### INFORMATION GIVEN
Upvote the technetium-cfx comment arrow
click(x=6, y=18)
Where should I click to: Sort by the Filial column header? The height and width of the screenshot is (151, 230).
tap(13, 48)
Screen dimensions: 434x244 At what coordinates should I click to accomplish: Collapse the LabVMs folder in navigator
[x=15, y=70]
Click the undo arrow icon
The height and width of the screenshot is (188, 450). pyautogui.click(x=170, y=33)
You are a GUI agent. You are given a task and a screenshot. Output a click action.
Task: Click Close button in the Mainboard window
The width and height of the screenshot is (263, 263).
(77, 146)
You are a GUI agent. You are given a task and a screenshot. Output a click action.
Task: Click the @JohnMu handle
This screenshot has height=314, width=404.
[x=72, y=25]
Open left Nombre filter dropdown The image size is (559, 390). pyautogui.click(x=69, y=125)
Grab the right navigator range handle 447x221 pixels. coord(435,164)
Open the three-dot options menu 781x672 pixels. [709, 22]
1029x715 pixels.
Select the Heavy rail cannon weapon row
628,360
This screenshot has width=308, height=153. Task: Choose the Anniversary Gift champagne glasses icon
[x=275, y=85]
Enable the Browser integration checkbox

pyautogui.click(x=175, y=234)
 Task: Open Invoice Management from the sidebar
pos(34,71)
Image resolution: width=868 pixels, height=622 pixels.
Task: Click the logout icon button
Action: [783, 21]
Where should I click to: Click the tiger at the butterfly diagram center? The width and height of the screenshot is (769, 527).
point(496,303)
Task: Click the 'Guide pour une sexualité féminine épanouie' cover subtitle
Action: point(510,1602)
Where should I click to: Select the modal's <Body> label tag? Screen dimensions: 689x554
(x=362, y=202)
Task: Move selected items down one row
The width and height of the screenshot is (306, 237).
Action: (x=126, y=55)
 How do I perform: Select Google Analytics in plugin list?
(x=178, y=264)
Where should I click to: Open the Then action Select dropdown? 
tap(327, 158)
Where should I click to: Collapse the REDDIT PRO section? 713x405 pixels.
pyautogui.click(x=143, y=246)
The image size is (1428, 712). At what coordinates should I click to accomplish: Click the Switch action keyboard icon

### REQUIREMENT
The word to look for is "size"; copy out every line of the entries that holds it.

### SOLUTION TO THIS PROBLEM
Open left Nombre filter dropdown The image size is (559, 390). pyautogui.click(x=69, y=125)
The image size is (1428, 712). At what coordinates should I click to accomplish: Click the Switch action keyboard icon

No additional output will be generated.